Requirement 1:
Answer these questions from the book review:
(a) How many of America's leading causes of death does the book's premise say a more plant-based diet may help with?
(b) With what website is the author Michael Gregor, MD, identified?
(c) On what occasion will the reviewer's family open the book as a present?
Requirement 2: Reproduce the book review word for word from "Every single member" to "of our DNA.".
Requirement 3:
Decide whether each statement agrees with the book review. Answer yes or no, and quote the words from the review that decide it.
(a) The reviewer started reading the book right away.
(b) Breast cancer is among the conditions the book's premise covers.
(c) The reviewer expects the family to be pleased with the gift.

=== Document section ===

The premise of this book based on hard medical and scientific research reinforced by double-blinded study after double-blinded study after double-blinded study, is that a more plant-based diet may help prevent, treat and in some circumstances reverse every single one of America’s fifteen leading causes of death. That includes heart disease, lung disease, type 2 diabetes, breast cancer, high blood pressure and Parkinson’s. WILL NOT CURE HEATHER FROM TALKING ABOUT HER DIET.

I didn’t dive into it right away because I thought it was going to read more like a boring scientific paper than what it actually is, a conversational presentation of the facts about disease in this country. Over and over again the author Michael Gregor, MD, of NutritionFacts.org makes the case that instead of treating the symptoms of our illnesses, why not get rid of them or prevent them from occurring in the first place? Why pay hundreds and thousands of dollars for a drug to regulate your blood pressure when you could cut back on the meat in your diet? It is one of the most fascinating and eye-opening books I’ve ever read.

Every single member of my family is going to be super upset on Christmas morning when they open the present from me and it’s this book, because HELLO. Heart disease, high blood pressure, and type 2 diabetes run rampant in our DNA. And this book goes into great detail about how cutting back on meat consumption can turn off that part of our DNA.

=== Raw data ===

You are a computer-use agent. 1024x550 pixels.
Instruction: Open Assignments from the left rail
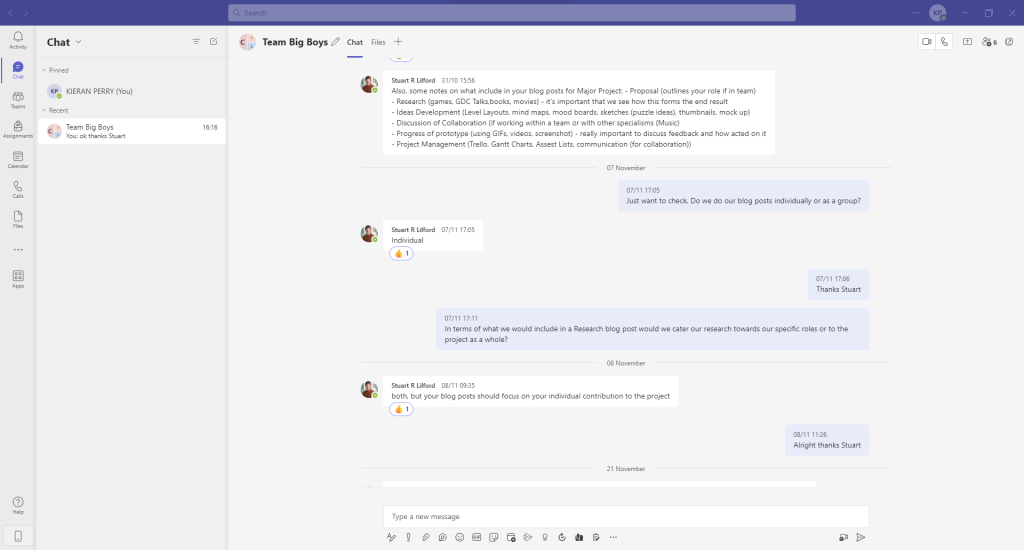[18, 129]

===
=== Raw data ===

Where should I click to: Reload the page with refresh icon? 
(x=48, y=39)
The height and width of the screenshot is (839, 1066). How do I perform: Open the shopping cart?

===

Exercise response 1:
(a) Fifteen
(b) NutritionFacts.org
(c) Christmas morning

Exercise response 2:
Every single member of my family is going to be super upset on Christmas morning when they open the present from me and it’s this book, because HELLO. Heart disease, high blood pressure, and type 2 diabetes run rampant in our DNA. And this book goes into great detail about how cutting back on meat consumption can turn off that part of our DNA.

Exercise response 3:
(a) No: "I didn’t dive into it right away"
(b) Yes: "That includes heart disease, lung disease, type 2 diabetes, breast cancer, high blood pressure and Parkinson’s."
(c) No: "Every single member of my family is going to be super upset on Christmas morning"